◆ **Exercise goal**: Update the data below by replacing every "GUI agent" with "desktop assistant", leaving everything else unchanged.

◆ **Provided information**:
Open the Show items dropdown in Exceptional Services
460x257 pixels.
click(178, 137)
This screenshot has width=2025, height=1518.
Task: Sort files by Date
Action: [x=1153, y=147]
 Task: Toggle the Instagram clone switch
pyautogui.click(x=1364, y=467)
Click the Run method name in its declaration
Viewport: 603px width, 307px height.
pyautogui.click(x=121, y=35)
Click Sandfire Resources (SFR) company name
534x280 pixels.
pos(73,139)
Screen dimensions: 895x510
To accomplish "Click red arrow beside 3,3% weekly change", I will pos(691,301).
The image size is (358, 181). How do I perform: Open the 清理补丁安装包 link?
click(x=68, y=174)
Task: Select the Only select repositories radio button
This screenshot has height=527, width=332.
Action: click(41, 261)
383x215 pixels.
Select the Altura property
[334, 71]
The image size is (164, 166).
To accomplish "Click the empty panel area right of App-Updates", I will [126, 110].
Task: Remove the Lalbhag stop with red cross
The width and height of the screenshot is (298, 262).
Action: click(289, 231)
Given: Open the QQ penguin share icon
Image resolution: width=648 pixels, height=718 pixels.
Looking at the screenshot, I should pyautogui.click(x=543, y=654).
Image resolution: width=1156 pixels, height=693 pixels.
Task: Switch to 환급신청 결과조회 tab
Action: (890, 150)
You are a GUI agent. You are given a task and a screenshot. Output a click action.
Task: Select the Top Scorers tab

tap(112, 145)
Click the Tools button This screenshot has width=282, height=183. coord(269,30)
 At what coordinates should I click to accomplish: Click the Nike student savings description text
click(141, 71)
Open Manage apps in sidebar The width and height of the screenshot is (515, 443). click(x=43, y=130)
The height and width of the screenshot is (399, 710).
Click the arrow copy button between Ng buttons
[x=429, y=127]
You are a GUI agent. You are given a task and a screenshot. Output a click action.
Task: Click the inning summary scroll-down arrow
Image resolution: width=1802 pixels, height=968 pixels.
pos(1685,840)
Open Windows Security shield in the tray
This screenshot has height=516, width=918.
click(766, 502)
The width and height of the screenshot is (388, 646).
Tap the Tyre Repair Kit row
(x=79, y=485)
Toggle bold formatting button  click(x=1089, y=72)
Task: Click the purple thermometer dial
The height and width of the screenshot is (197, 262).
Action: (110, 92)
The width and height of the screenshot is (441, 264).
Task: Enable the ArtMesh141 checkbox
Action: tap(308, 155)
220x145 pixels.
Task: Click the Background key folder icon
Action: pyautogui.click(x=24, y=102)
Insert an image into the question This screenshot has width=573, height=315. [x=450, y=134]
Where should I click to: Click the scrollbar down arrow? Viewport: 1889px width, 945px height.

◆ **Solved exercise**:
Open the Show items dropdown in Exceptional Services
460x257 pixels.
click(178, 137)
This screenshot has width=2025, height=1518.
Task: Sort files by Date
Action: [x=1153, y=147]
 Task: Toggle the Instagram clone switch
pyautogui.click(x=1364, y=467)
Click the Run method name in its declaration
Viewport: 603px width, 307px height.
pyautogui.click(x=121, y=35)
Click Sandfire Resources (SFR) company name
534x280 pixels.
pos(73,139)
Screen dimensions: 895x510
To accomplish "Click red arrow beside 3,3% weekly change", I will pos(691,301).
The image size is (358, 181). How do I perform: Open the 清理补丁安装包 link?
click(x=68, y=174)
Task: Select the Only select repositories radio button
This screenshot has height=527, width=332.
Action: click(41, 261)
383x215 pixels.
Select the Altura property
[334, 71]
The image size is (164, 166).
To accomplish "Click the empty panel area right of App-Updates", I will [126, 110].
Task: Remove the Lalbhag stop with red cross
The width and height of the screenshot is (298, 262).
Action: click(289, 231)
Given: Open the QQ penguin share icon
Image resolution: width=648 pixels, height=718 pixels.
Looking at the screenshot, I should pyautogui.click(x=543, y=654).
Image resolution: width=1156 pixels, height=693 pixels.
Task: Switch to 환급신청 결과조회 tab
Action: (890, 150)
You are a desktop assistant. You are given a task and a screenshot. Output a click action.
Task: Select the Top Scorers tab

tap(112, 145)
Click the Tools button This screenshot has width=282, height=183. coord(269,30)
 At what coordinates should I click to accomplish: Click the Nike student savings description text
click(141, 71)
Open Manage apps in sidebar The width and height of the screenshot is (515, 443). click(x=43, y=130)
The height and width of the screenshot is (399, 710).
Click the arrow copy button between Ng buttons
[x=429, y=127]
You are a desktop assistant. You are given a task and a screenshot. Output a click action.
Task: Click the inning summary scroll-down arrow
Image resolution: width=1802 pixels, height=968 pixels.
pos(1685,840)
Open Windows Security shield in the tray
This screenshot has height=516, width=918.
click(766, 502)
The width and height of the screenshot is (388, 646).
Tap the Tyre Repair Kit row
(x=79, y=485)
Toggle bold formatting button  click(x=1089, y=72)
Task: Click the purple thermometer dial
The height and width of the screenshot is (197, 262).
Action: (110, 92)
The width and height of the screenshot is (441, 264).
Task: Enable the ArtMesh141 checkbox
Action: tap(308, 155)
220x145 pixels.
Task: Click the Background key folder icon
Action: pyautogui.click(x=24, y=102)
Insert an image into the question This screenshot has width=573, height=315. [x=450, y=134]
Where should I click to: Click the scrollbar down arrow? Viewport: 1889px width, 945px height.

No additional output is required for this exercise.